Sri Lanka however lags very far behind many of its democratic counterparts where contempt of court provisions are sparingly used allowing for a debate, analysis and even outright criticism of judicial decisions. The time has long passed for Sri Lanka to address this anomaly and change the laws governing contempt of court.
The Sri Lankan judiciary is the only branch of the State to be appointed. After the reversal of provisions within the 19th Amendment to the constitution that brought in a notion of transparency and due process into the appointment of judges, in lower and superior courts, the 20th Amendment has once again placed the sole onus of such appointments on the president. The calibre of some of the individuals that have occupied the highest positions of the judiciary has left much to desire.

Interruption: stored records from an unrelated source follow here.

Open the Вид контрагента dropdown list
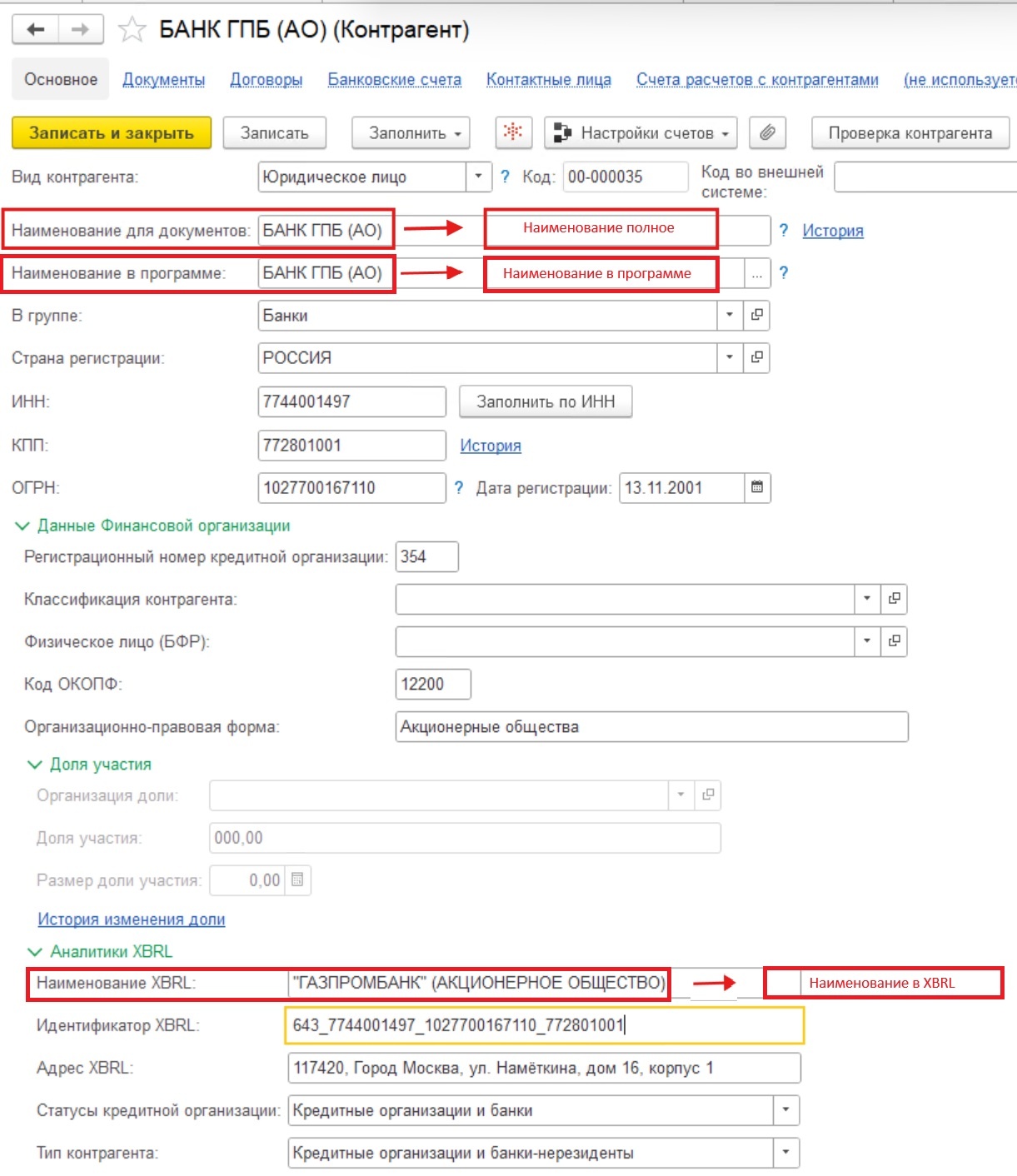Viewport: 1017px width, 1176px height. click(x=477, y=177)
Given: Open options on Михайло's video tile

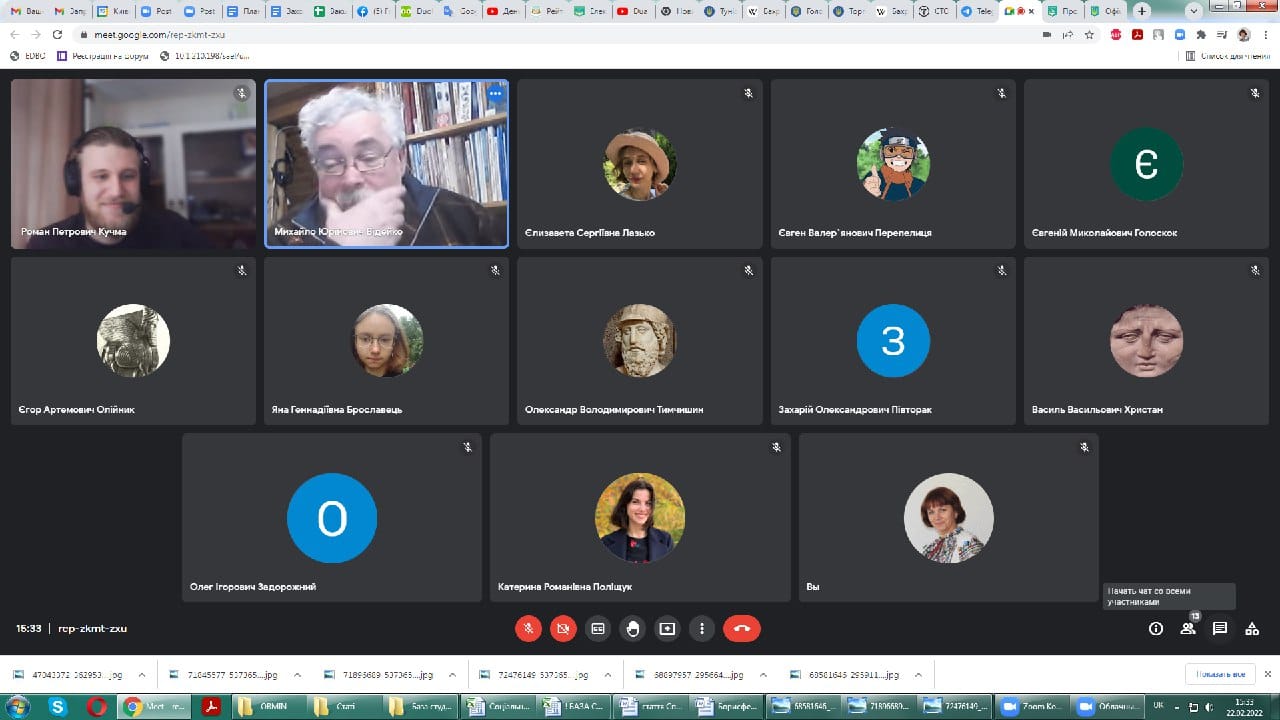Looking at the screenshot, I should click(x=494, y=93).
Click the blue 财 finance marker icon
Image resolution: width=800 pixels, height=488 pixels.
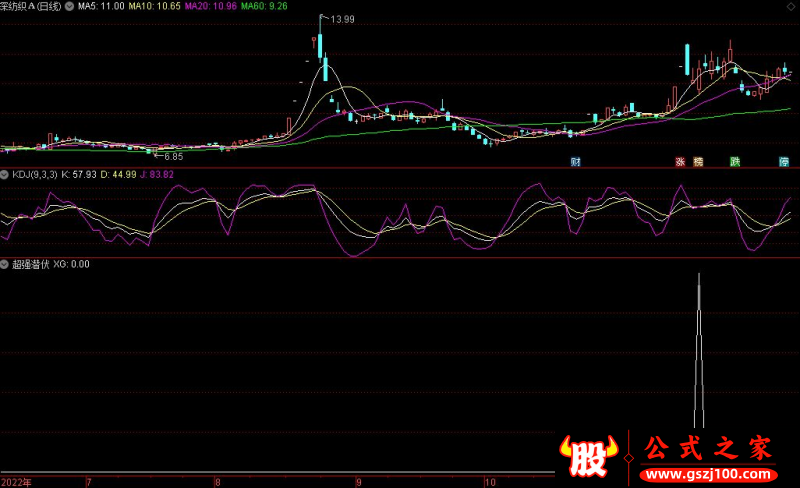(x=576, y=161)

It is not long ago that a former Chief Justice ‘apologised’ to the nation in an admission that he had arbitrarily set free a political leader who he should have jailed for corruption. A purported former chief justice is currently serving as an ambassador without an iota of concern for the numerous conflicts of interest while another is serving as a personal lawyer to the president. The list of such absurdities is long and these are only examples of those who had once held the office of Chief Justice.

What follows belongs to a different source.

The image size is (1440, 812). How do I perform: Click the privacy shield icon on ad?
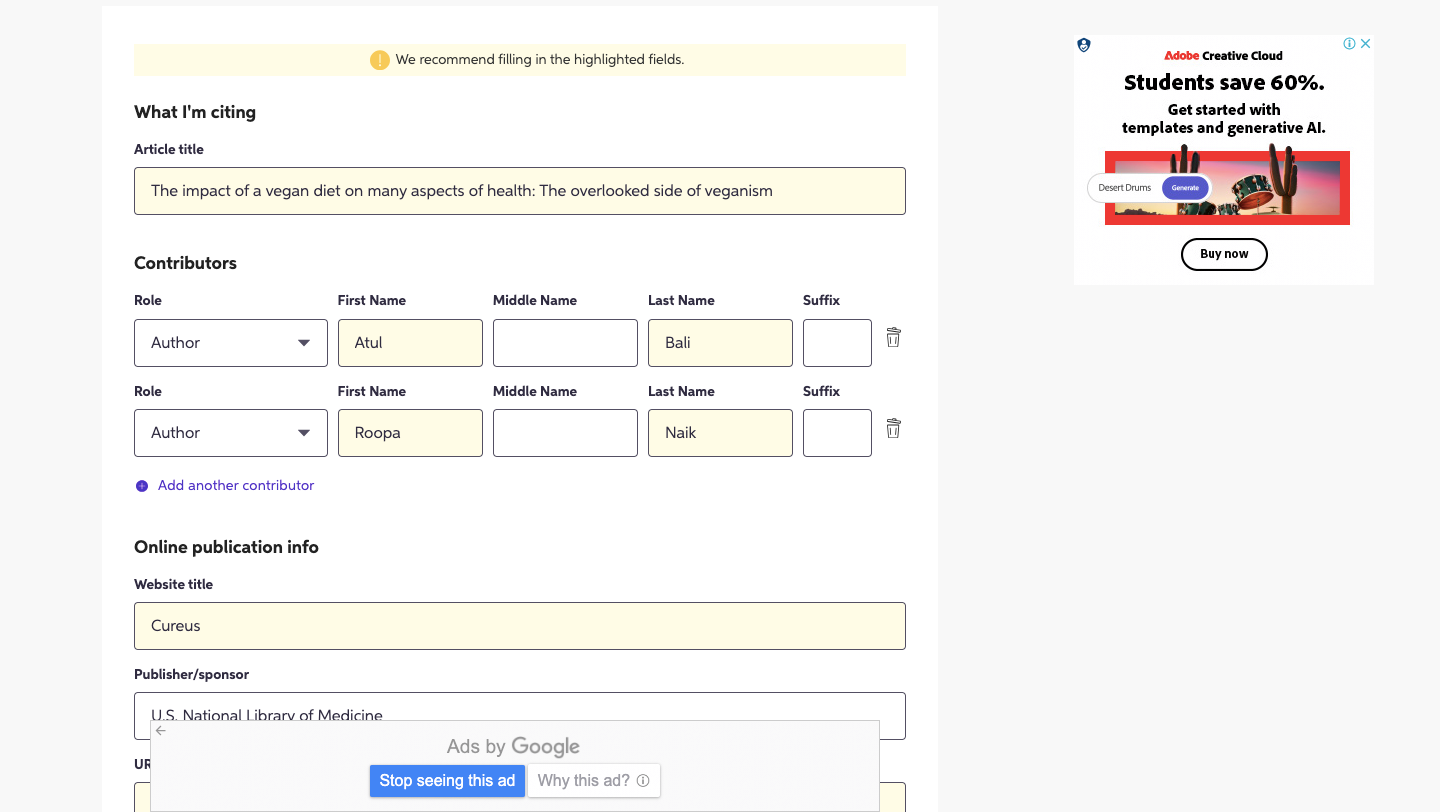click(1084, 45)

Yet even a discussion of such matters can be judged illegal by the broad interpretation of the present laws. The fact is Sri Lanka does not have a specific statute that deals with contempt of court as in other countries. The primary source of the law is the constitution itself through article 105 [3] which provides for a broad and subjective interpretation by the Superior Courts. According to this provision, the Supreme Court and the Court of Appeal have all the power to punish for the offence, whether the offence is committed in the court itself or elsewhere, with imprisonment and/or fine as the court may deem fit.
Such draconian and broad interpretation has witnessed even members of parliament being imprisoned for statements they either made in public rallies or to the media. The fact that an elected representative of the people cannot open a discussion about the corruption, inefficiency and procedural flaws of the judiciary is itself a reflection of a broken judicial system and the dire need for reform governing such offences.
The time has come to stop silencing such criticism. If the status quo is to be accepted there would never be change, for the judiciary will not allow itself to be open to criticism. Other democracies have acknowledged that a citizen’s right to free expression, even that which is critical of the judiciary, outweighs any archaic notions of “attempts to excite hatred to or contempt of the administration of justice.” It is imperative that Sri Lanka enact a robust Contempt of Court Act of the likes of India (1971) and the UK (1981) which opens up the necessary democratic space for reasonable criticism and scrutiny of the judiciary.